Records taken from a collection:
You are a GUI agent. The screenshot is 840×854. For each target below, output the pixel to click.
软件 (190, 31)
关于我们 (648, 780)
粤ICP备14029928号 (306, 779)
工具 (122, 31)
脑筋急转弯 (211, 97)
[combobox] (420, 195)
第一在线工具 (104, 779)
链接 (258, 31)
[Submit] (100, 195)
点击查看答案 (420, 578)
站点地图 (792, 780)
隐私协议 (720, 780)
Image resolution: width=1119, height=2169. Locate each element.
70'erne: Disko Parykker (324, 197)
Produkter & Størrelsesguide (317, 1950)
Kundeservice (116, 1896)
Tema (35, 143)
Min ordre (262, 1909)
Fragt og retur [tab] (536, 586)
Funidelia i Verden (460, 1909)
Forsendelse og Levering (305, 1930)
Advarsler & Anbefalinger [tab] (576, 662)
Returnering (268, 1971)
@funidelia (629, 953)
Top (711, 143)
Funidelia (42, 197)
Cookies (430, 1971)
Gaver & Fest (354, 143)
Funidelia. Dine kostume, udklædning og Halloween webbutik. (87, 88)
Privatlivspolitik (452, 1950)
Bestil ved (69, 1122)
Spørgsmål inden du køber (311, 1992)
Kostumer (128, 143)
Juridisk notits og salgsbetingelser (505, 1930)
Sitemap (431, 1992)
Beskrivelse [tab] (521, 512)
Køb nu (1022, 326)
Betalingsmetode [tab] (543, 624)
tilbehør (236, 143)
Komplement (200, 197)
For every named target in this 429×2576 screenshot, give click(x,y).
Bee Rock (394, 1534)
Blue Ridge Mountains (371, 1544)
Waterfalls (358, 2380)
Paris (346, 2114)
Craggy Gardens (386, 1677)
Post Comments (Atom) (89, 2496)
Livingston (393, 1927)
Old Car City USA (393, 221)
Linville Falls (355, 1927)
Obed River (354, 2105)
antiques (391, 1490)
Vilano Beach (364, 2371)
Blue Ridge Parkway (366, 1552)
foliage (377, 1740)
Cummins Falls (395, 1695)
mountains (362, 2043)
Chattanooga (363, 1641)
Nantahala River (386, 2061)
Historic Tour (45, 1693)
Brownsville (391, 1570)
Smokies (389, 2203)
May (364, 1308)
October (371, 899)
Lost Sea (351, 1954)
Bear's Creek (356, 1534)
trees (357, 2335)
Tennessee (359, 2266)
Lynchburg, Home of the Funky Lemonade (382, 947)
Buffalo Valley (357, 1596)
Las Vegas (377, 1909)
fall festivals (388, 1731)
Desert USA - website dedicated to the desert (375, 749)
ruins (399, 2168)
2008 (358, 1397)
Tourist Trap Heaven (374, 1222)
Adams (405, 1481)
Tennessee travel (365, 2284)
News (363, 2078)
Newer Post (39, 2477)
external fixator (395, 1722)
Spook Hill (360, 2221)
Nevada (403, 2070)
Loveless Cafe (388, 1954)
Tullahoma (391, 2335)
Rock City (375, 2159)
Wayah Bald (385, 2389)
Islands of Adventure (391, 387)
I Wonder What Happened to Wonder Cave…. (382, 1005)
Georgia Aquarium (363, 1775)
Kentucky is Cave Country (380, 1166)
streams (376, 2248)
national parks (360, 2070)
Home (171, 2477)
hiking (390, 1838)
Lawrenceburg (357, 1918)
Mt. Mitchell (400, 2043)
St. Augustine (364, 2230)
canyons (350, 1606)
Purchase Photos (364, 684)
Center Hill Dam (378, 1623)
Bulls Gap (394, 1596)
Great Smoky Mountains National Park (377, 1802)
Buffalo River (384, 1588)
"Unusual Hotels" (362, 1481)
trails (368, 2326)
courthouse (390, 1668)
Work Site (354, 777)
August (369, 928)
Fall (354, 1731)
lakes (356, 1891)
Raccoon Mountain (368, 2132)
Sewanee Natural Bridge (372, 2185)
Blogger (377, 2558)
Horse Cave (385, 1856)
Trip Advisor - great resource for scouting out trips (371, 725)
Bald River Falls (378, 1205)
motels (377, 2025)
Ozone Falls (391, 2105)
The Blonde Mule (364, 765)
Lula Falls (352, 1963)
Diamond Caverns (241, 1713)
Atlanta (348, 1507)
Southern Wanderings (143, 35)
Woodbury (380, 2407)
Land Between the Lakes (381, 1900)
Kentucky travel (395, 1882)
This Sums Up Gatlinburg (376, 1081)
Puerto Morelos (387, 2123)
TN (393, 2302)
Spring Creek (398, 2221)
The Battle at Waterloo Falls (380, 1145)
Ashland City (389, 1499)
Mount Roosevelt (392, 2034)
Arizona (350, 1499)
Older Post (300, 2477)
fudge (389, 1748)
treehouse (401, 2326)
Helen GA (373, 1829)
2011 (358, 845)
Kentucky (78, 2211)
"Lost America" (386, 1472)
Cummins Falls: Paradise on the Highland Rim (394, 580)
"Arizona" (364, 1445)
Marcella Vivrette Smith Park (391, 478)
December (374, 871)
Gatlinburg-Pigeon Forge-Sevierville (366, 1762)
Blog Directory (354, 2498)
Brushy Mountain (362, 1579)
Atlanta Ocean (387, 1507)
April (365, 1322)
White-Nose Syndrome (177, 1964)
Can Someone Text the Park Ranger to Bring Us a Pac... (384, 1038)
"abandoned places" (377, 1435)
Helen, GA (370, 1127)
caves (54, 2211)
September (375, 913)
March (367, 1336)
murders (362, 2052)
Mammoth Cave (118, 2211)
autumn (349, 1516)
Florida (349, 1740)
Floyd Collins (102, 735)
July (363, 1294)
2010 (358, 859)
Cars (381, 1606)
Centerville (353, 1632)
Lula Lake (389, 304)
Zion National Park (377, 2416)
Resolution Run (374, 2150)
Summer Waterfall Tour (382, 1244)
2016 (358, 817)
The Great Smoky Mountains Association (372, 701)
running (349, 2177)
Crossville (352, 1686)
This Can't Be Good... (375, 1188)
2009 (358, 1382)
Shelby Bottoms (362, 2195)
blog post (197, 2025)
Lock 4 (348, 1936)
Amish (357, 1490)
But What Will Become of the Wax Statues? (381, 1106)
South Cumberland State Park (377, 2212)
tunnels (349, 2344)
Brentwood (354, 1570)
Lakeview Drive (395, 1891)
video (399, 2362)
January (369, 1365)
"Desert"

Short problem: Write out every one of the records above, keeping each line identical to the original.

Problem solution:
You are a GUI agent. The screenshot is 840×854. For each target below, output the pixel to click.
软件 (190, 31)
关于我们 (648, 780)
粤ICP备14029928号 (306, 779)
工具 (122, 31)
脑筋急转弯 (211, 97)
[combobox] (420, 195)
第一在线工具 (104, 779)
链接 (258, 31)
[Submit] (100, 195)
点击查看答案 (420, 578)
站点地图 (792, 780)
隐私协议 (720, 780)
Image resolution: width=1119, height=2169. Locate each element.
70'erne: Disko Parykker (324, 197)
Produkter & Størrelsesguide (317, 1950)
Kundeservice (116, 1896)
Tema (35, 143)
Min ordre (262, 1909)
Fragt og retur [tab] (536, 586)
Funidelia i Verden (460, 1909)
Forsendelse og Levering (305, 1930)
Advarsler & Anbefalinger [tab] (576, 662)
Returnering (268, 1971)
@funidelia (629, 953)
Top (711, 143)
Funidelia (42, 197)
Cookies (430, 1971)
Gaver & Fest (354, 143)
Funidelia. Dine kostume, udklædning og Halloween webbutik. (87, 88)
Privatlivspolitik (452, 1950)
Bestil ved (69, 1122)
Spørgsmål inden du køber (311, 1992)
Kostumer (128, 143)
Juridisk notits og salgsbetingelser (505, 1930)
Sitemap (431, 1992)
Beskrivelse [tab] (521, 512)
Køb nu (1022, 326)
Betalingsmetode [tab] (543, 624)
tilbehør (236, 143)
Komplement (200, 197)
For every named target in this 429×2576 screenshot, give click(x,y).
Bee Rock (394, 1534)
Blue Ridge Mountains (371, 1544)
Waterfalls (358, 2380)
Paris (346, 2114)
Craggy Gardens (386, 1677)
Post Comments (Atom) (89, 2496)
Livingston (393, 1927)
Old Car City USA (393, 221)
Linville Falls (355, 1927)
Obed River (354, 2105)
antiques (391, 1490)
Vilano Beach (364, 2371)
Blue Ridge Parkway (366, 1552)
foliage (377, 1740)
Cummins Falls (395, 1695)
mountains (362, 2043)
Chattanooga (363, 1641)
Nantahala River (386, 2061)
Historic Tour (45, 1693)
Brownsville (391, 1570)
Smokies (389, 2203)
May (364, 1308)
October (371, 899)
Lost Sea (351, 1954)
Bear's Creek (356, 1534)
trees (357, 2335)
Tennessee (359, 2266)
Lynchburg, Home of the Funky Lemonade (382, 947)
Buffalo Valley (357, 1596)
Las Vegas (377, 1909)
fall festivals (388, 1731)
Desert USA - website dedicated to the desert (375, 749)
ruins (399, 2168)
2008 (358, 1397)
Tourist Trap Heaven (374, 1222)
Adams (405, 1481)
Tennessee travel (365, 2284)
News (363, 2078)
Newer Post (39, 2477)
external fixator (395, 1722)
Spook Hill (360, 2221)
Nevada (403, 2070)
Loveless Cafe (388, 1954)
Tullahoma (391, 2335)
Rock City (375, 2159)
Wayah Bald (385, 2389)
Islands of Adventure (391, 387)
I Wonder What Happened to Wonder Cave…. (382, 1005)
Georgia Aquarium (363, 1775)
Kentucky is Cave Country (380, 1166)
streams (376, 2248)
national parks (360, 2070)
Home (171, 2477)
hiking (390, 1838)
Lawrenceburg (357, 1918)
Mt. Mitchell (400, 2043)
St. Augustine (364, 2230)
canyons (350, 1606)
Purchase Photos (364, 684)
Center Hill Dam (378, 1623)
Bulls Gap (394, 1596)
Great Smoky Mountains National Park (377, 1802)
Buffalo River (384, 1588)
"Unusual Hotels" (362, 1481)
trails (368, 2326)
courthouse (390, 1668)
Work Site (354, 777)
August (369, 928)
Fall (354, 1731)
lakes (356, 1891)
Raccoon Mountain (368, 2132)
Sewanee Natural Bridge (372, 2185)
Blogger (377, 2558)
Horse Cave (385, 1856)
Trip Advisor - great resource for scouting out trips (371, 725)
Bald River Falls (378, 1205)
motels (377, 2025)
Ozone Falls (391, 2105)
The Blonde Mule (364, 765)
Lula Falls (352, 1963)
Diamond Caverns (241, 1713)
Atlanta (348, 1507)
Southern Wanderings (143, 35)
Woodbury (380, 2407)
Land Between the Lakes (381, 1900)
Kentucky travel (395, 1882)
This Sums Up Gatlinburg (376, 1081)
Puerto Morelos (387, 2123)
TN (393, 2302)
Spring Creek (398, 2221)
The Battle at Waterloo Falls (380, 1145)
Ashland City (389, 1499)
Mount Roosevelt (392, 2034)
Arizona (350, 1499)
Older Post (300, 2477)
fudge (389, 1748)
treehouse (401, 2326)
Helen GA (373, 1829)
2011 (358, 845)
Kentucky (78, 2211)
"Lost America" (386, 1472)
Cummins Falls: Paradise on the Highland Rim (394, 580)
"Arizona" (364, 1445)
Marcella Vivrette Smith Park (391, 478)
December (374, 871)
Gatlinburg-Pigeon Forge-Sevierville (366, 1762)
Blog Directory (354, 2498)
Brushy Mountain (362, 1579)
Atlanta Ocean (387, 1507)
April (365, 1322)
White-Nose Syndrome (177, 1964)
Can Someone Text the Park Ranger to Bring Us a Pac... (384, 1038)
"abandoned places" (377, 1435)
Helen, GA (370, 1127)
caves (54, 2211)
September (375, 913)
March (367, 1336)
murders (362, 2052)
Mammoth Cave (118, 2211)
autumn (349, 1516)
Florida (349, 1740)
Floyd Collins (102, 735)
July (363, 1294)
2010 (358, 859)
Cars (381, 1606)
Centerville (353, 1632)
Lula Lake (389, 304)
Zion National Park (377, 2416)
Resolution Run (374, 2150)
Summer Waterfall Tour (382, 1244)
2016 (358, 817)
The Great Smoky Mountains Association (372, 701)
running (349, 2177)
Crossville (352, 1686)
This Can't Be Good... (375, 1188)
2009 (358, 1382)
Shelby Bottoms (362, 2195)
blog post (197, 2025)
Lock 4 (348, 1936)
Amish (357, 1490)
But What Will Become of the Wax Statues? (381, 1106)
South Cumberland State Park (377, 2212)
tunnels (349, 2344)
Brentwood (354, 1570)
Lakeview Drive (395, 1891)
video (399, 2362)
January (369, 1365)
"Desert"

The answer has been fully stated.